NARDÒ - Una analisi che si può condividere oppure no. Ma appare lucida.
In questi sette anni di governo cittadino Mellone è riuscito a seminare odio e rancore tra i cittadini di questa città. Dividendoli tra amici, a cui è consentito tutto in nome dei legami elettorali col capo, e nemici (ossia quelli che non lo hanno votato), scherniti e ignorati nelle loro legittime rimostranze o aspettative. Trasformando Nardò in una città in cui la coesione sociale è ormai inesistente, e la politica è diventata il terreno di scontro in cui i “fan più attivi”, che si riconoscono appieno nell’assoluta mancanza di rispetto delle regole, di confronto democratico, sono chiamati a difendere il loro GURU qualsiasi cosa egli dica o faccia. Aberrante esempio di come il potere, con l’uso sapiente e spregiudicato della comunicazione, possa portare chi lo detiene ad addomesticare e imbonire i propri inconsapevoli elettori.
E da questo delirio collettivo non ci si sveglia neppure quando a smentire la buona fede e la correttezza di questo sindaco sono gli stessi che hanno contribuito alla sua prima elezione, o che si sono spesi per lui successivamente. E la lista è lunga! Da ex amministratori di centro sinistra che poco dopo avergli consentito di vincere il ballottaggio si sono ravveduti contestando dall’opposizione metodi e scelte, alla schiera dei suoi stessi assessori sacrificati al suo delirio di onnipotenza e ai suoi calcoli elettorali, o allontanati solo per la loro diversa visione politica in materia ambientale, o per le loro legittime aspirazioni politiche.
E’possibile che qualche effetto sull’elettorato possa sortirlo la recente denuncia pubblica di chi, impegnandosi nel Basket cittadino con brillanti risultati e assicurando per anni visibilità e consenso elettorale a questo sindaco, ha oggi il coraggio di fare chiarezza sulla sua totale inaffidabilità come persona e sulla sua miopia come amministratore.

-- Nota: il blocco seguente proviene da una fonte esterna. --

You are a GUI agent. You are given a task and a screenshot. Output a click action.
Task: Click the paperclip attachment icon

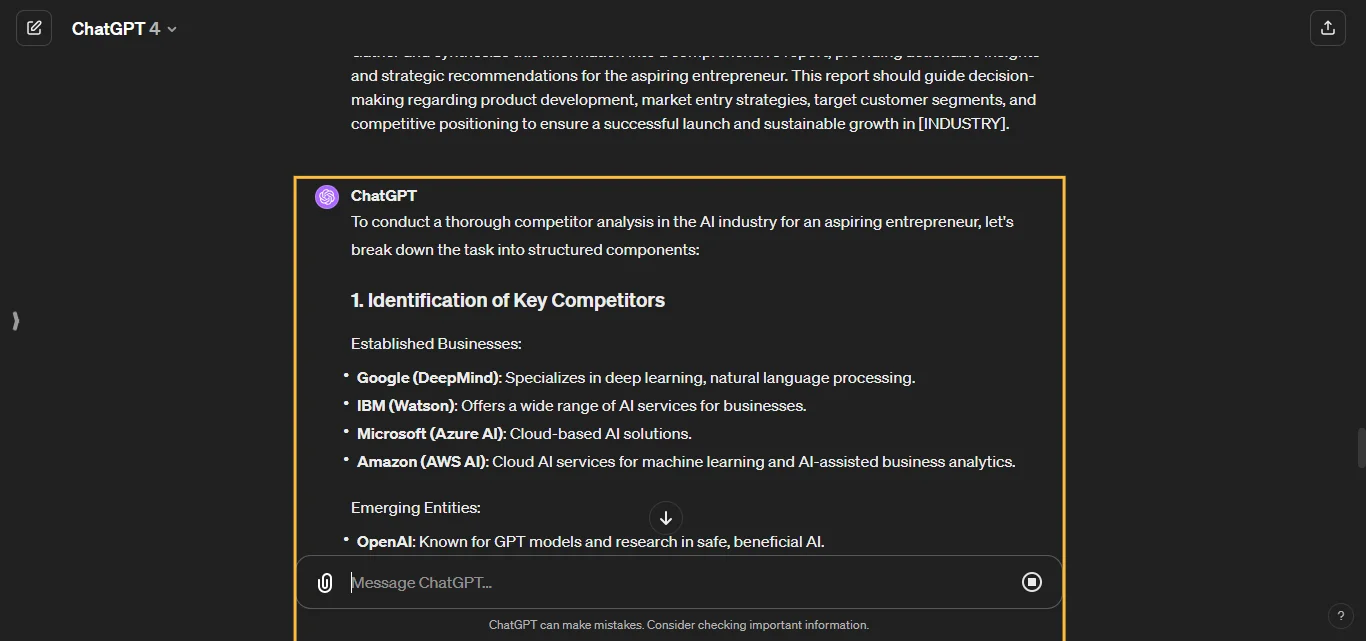coord(324,582)
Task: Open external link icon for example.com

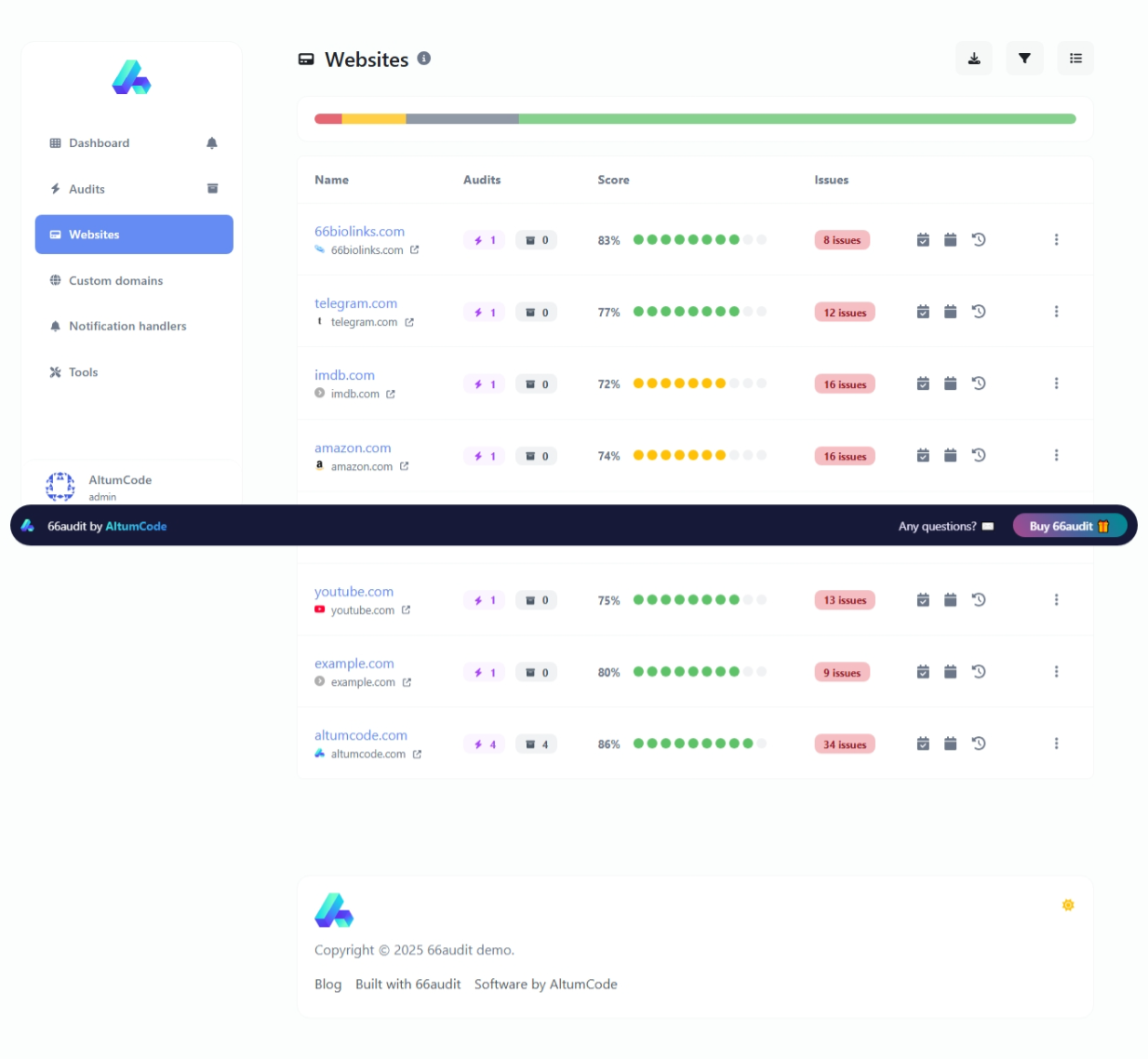Action: [407, 683]
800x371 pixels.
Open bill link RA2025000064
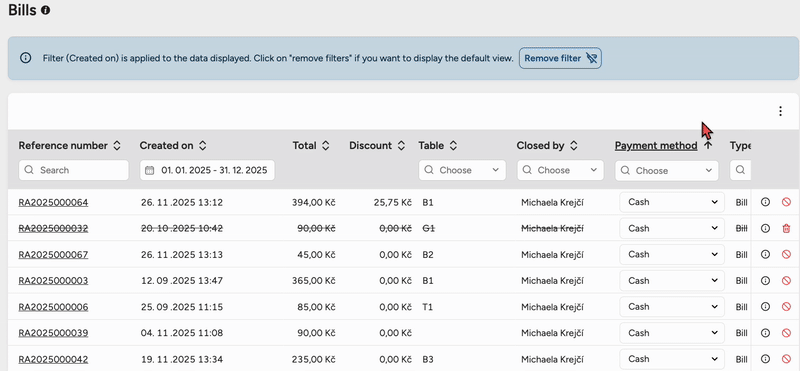53,203
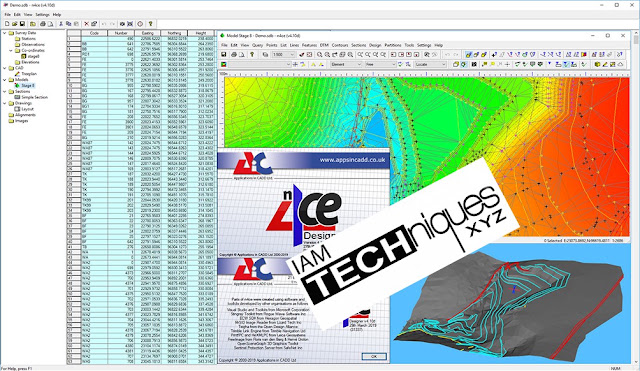This screenshot has width=640, height=371.
Task: Click the printer icon in Model Stage toolbar
Action: click(234, 54)
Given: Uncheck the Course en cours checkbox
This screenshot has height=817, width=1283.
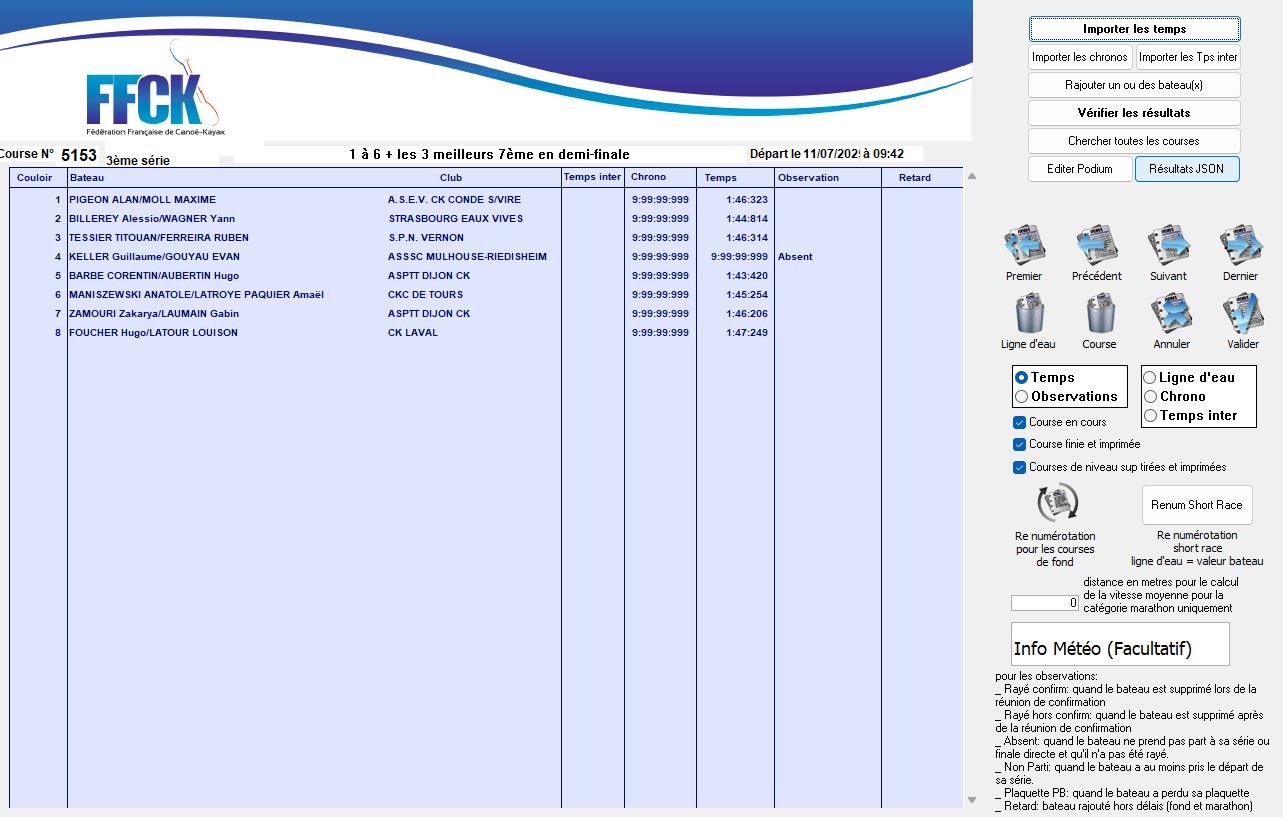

Ma ciò che oggi DEVE NECESSARIAMENTE FAR RIFLETTERE I GIOVANI AMMINISTRATORI DI QUESTA MAGGIORANZA è il tema della CONDIVISIONE DELLE SCELTE. La raccolta di migliaia di firme contro l’abbattimento della scuola di Via XX Settembre evidenzia il forte dissenso che c’è sulla decisione anche all’interno di quel 74% che ha votato per l’attuale maggioranza. Dissenso che deve indurli ad uscire dalla sudditanza verso un sindaco che sembra aver perso contatto con la realtà, PER DARE INVECE CONTO DEL LORO OPERATO all’intera comunità a cui appartengono, e del cui avvenire sono responsabili.